● 任务指令 1:
请把记录中从开头一直到包含“child [233, 732]”的那一行（首尾两行都算在内）以 Markdown 表格的形式给出，表格设“序号”和“内容”两列，空行不计入。

● 文本摘录:
########
2178: 圆的面积并

题意：如题所示

这大概可以用辛普森积分求。。。？

定义函数f(x)为在这个位置上有效线段长度，有效线段就是直线被圆覆盖的区域

然后这不是个连续函数，为了减小误差，可以适当缩小圆与圆直接的距离，但不能影响答案

这样就差不多是个连续函数了。。。然后还可以去掉那些完全被包含的圆

预处理完以后在暴力辛普森积分

此题的eps要取到1E-13。。。并且常数不能太大

#include<iostream>
#include<cstdio>
#include<cstring>
#include<cmath>
#include<map>
#include<algorithm>
using namespace std;
 
const int maxn = 1010;
typedef double DB;
const DB EPS = 1E-13;
const DB INF = 1E16;
 
int cmp(const DB &x,const DB &y)
{
    if (fabs(x - y) <= EPS) return 0;
    return x < y ? -1 : 1;
}
 
struct Point{
    DB x,y; Point(){}
    Point(DB x,DB y): x(x),y(y){}
    Point operator + (const Point &B) {return Point(x + B.x,y + B.y);}
    Point operator - (const Point &B) {return Point(x - B.x,y - B.y);}
};
typedef Point Vector;
 
struct Circle{
    Point o; DB r; Circle(){}
    Circle(Point o,DB r): o(o),r(r){}
    bool operator < (const Circle &B) const {return o.x - r < B.o.x - B.r;}
}c[maxn];
 
struct data{
    DB w; int Num,typ; data(){}
    data(DB w,int Num,int typ): w(w),Num(Num),typ(typ){}
    bool operator < (const data &B) const
    {
        int d = cmp(w,B.w);
        if (!d) return typ > B.typ;
        return d < 0;
    }
}D[maxn*2];
 
struct Range{
    DB l,r; Range(){}
    Range(DB l,DB r): l(l),r(r){}
    bool operator < (const Range &B) const
    {
        int d = cmp(l,B.l);
        if (!d) return r < B.r;
        return d < 0;
    }
}h[maxn*2];
 
int n,tp,sum;
bool bo[maxn];
DB last;
map <DB,DB> M;
 
DB Dot(Vector v1,Vector v2) {return v1.x * v2.x + v1.y * v2.y;}
DB Length(Vector v) {return sqrt(Dot(v,v));}
DB Cal(const DB &c,const DB &a) {return sqrt(c * c - a * a);}
bool Judge(Circle A,Circle B) {return cmp(A.r,Length(A.o - B.o) + B.r) >= 0;}
 
DB F(DB x)
{
    if (M.count(x)) return M[x];
    DB ret = 0; tp = 0;
    for (int i = 1; i <= n; i++)
    {
        DB d = fabs(c[i].o.x - x);
        if (cmp(c[i].r,d) <= 0) continue;
        DB g = Cal(c[i].r,d);
        h[++tp] = Range(c[i].o.y - g,c[i].o.y + g);
    }
    sort(h + 1,h + tp + 1);
    int cur = 1; last = h[1].r;
    for (int i = 2; i <= tp; i++)
########
● 存储数据:
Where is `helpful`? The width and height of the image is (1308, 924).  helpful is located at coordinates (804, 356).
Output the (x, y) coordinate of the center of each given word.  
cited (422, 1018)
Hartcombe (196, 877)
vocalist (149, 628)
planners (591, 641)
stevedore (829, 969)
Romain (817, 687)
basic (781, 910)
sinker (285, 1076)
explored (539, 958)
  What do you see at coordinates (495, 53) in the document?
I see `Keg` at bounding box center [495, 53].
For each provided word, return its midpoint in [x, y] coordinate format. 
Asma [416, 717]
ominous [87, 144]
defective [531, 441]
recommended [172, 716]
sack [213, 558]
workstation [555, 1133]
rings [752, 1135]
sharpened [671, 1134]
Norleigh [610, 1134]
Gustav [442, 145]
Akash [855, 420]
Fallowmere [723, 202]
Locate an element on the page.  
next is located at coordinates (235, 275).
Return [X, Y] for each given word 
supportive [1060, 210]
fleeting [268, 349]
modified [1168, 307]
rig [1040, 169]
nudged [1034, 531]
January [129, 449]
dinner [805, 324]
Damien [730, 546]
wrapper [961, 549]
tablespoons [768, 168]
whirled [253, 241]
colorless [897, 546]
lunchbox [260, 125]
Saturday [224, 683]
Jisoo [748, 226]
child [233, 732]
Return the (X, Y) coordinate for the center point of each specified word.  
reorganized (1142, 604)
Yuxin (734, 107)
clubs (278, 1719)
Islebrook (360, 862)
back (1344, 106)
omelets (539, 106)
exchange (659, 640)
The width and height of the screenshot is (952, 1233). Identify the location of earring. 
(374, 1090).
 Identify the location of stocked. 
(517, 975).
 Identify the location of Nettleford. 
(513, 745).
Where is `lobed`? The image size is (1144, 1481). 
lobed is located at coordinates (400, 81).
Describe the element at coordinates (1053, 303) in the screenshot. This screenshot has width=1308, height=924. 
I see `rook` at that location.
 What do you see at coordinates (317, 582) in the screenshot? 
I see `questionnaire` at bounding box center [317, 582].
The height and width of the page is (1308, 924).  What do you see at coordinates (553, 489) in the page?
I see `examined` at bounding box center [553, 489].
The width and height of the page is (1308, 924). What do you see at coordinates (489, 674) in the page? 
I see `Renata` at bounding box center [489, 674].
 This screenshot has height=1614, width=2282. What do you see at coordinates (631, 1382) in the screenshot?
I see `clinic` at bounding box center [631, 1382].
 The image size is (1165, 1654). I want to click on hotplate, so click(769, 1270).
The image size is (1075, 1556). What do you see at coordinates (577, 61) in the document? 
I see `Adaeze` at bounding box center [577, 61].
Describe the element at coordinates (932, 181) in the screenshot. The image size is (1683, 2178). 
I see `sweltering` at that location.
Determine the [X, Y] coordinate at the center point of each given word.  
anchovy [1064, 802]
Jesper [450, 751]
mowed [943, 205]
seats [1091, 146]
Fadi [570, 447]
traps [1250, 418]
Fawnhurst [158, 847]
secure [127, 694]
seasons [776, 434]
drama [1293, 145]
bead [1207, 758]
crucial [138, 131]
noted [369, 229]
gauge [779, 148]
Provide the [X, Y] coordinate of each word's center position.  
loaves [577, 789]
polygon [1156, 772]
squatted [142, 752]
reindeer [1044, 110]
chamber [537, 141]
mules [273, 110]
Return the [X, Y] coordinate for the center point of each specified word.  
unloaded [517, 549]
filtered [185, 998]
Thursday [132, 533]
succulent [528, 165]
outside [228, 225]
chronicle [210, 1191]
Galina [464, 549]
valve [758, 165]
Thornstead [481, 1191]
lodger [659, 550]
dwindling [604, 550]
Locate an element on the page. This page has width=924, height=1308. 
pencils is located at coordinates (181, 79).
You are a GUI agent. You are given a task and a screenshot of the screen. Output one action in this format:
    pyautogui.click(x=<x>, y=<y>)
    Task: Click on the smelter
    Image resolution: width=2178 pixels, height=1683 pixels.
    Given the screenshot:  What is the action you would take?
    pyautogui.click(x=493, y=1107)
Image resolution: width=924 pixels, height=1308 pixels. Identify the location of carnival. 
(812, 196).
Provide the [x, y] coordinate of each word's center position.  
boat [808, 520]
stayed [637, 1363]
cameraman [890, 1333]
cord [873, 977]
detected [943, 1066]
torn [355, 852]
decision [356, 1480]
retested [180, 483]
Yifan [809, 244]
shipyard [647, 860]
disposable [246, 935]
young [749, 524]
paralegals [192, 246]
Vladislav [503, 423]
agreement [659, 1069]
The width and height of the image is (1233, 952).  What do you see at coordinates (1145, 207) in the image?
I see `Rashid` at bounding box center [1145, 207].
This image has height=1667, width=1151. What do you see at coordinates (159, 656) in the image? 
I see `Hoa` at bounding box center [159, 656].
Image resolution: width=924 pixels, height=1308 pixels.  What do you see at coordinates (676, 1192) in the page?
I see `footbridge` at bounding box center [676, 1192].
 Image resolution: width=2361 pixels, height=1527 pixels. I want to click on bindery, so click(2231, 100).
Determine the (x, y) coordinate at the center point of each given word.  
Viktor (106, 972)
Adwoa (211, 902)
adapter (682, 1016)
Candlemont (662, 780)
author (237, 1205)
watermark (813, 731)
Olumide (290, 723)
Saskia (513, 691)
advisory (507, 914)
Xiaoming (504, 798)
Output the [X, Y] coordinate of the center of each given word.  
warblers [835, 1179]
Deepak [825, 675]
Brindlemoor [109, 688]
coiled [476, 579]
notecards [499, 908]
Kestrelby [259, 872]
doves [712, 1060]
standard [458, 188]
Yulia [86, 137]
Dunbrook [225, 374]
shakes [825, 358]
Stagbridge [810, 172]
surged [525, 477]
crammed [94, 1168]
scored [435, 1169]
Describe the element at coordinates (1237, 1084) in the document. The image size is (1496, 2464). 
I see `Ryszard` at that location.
########
● 任务指令 2:
请接着关于圆的面积并的那段摘录往下续写。

● 参考答案 1:
| 序号 | 内容 |
|---|---|
| 1 | Where is `helpful`? The width and height of the image is (1308, 924).  helpful is located at coordinates (804, 356). |
| 2 | Output the (x, y) coordinate of the center of each given word.   |
| 3 | cited (422, 1018) |
| 4 | Hartcombe (196, 877) |
| 5 | vocalist (149, 628) |
| 6 | planners (591, 641) |
| 7 | stevedore (829, 969) |
| 8 | Romain (817, 687) |
| 9 | basic (781, 910) |
| 10 | sinker (285, 1076) |
| 11 | explored (539, 958) |
| 12 |   What do you see at coordinates (495, 53) in the document? |
| 13 | I see `Keg` at bounding box center [495, 53]. |
| 14 | For each provided word, return its midpoint in [x, y] coordinate format.  |
| 15 | Asma [416, 717] |
| 16 | ominous [87, 144] |
| 17 | defective [531, 441] |
| 18 | recommended [172, 716] |
| 19 | sack [213, 558] |
| 20 | workstation [555, 1133] |
| 21 | rings [752, 1135] |
| 22 | sharpened [671, 1134] |
| 23 | Norleigh [610, 1134] |
| 24 | Gustav [442, 145] |
| 25 | Akash [855, 420] |
| 26 | Fallowmere [723, 202] |
| 27 | Locate an element on the page.   |
| 28 | next is located at coordinates (235, 275). |
| 29 | Return [X, Y] for each given word  |
| 30 | supportive [1060, 210] |
| 31 | fleeting [268, 349] |
| 32 | modified [1168, 307] |
| 33 | rig [1040, 169] |
| 34 | nudged [1034, 531] |
| 35 | January [129, 449] |
| 36 | dinner [805, 324] |
| 37 | Damien [730, 546] |
| 38 | wrapper [961, 549] |
| 39 | tablespoons [768, 168] |
| 40 | whirled [253, 241] |
| 41 | colorless [897, 546] |
| 42 | lunchbox [260, 125] |
| 43 | Saturday [224, 683] |
| 44 | Jisoo [748, 226] |
| 45 | child [233, 732] |

● 参考答案 2:
    {
        int d = cmp(h[i].l,last);
        if (d <= 0) last = max(last,h[i].r);
        else
        {
            ret += last - h[cur].l;
            cur = i; last = h[i].r;
        }
    }
    ret += last - h[cur].l;
    return M[x] = ret;
}
 
DB Calc(DB L,DB R)
{
    DB A = (R - L) / 6.00;
    DB B = F(L) + 4.00 * F((L + R) / 2.00) + F(R);
    return A * B;
}
 
DB Simpson(DB L,DB R,DB now)
{
    DB mid = (L + R) / 2.00,ret;
    DB A = Calc(L,mid),B = Calc(mid,R);
    if (!cmp(A + B,now)) ret =  now;
    else ret = Simpson(L,mid,A) + Simpson(mid,R,B);
    M.erase(mid); return ret;
}
 
void Pre_Work(DB &L,DB &R)
{
    for (int i = 1; i <= n; i++)
        if (!bo[i]) c[++tp] = c[i];
    n = tp; tp = 0; sort(c + 1,c + n + 1);
    for (int i = 1; i <= n; i++)
    {
        L = min(L,c[i].o.x - c[i].r);
        R = max(R,c[i].o.x + c[i].r);
        D[++tp] = data(c[i].o.x - c[i].r,i,1);
        D[++tp] = data(c[i].o.x + c[i].r,i,-1);
    }
    sort(D + 1,D + tp + 1); last = D[1].w;
    for (int i = 1; i <= tp; i++)
    {
        if (!sum && D[i].typ == 1)
        {
            DB delta = D[i].w - last;
            for (int j = D[i].Num; j <= n; j++) c[j].o.x -= delta;
        }
        if (sum == 1 && D[i].typ == -1) last = D[i].w;
        sum += D[i].typ;
    }
}
 
int main()
{
     
    cin >> n;
    for (int i = 1; i <= n; i++)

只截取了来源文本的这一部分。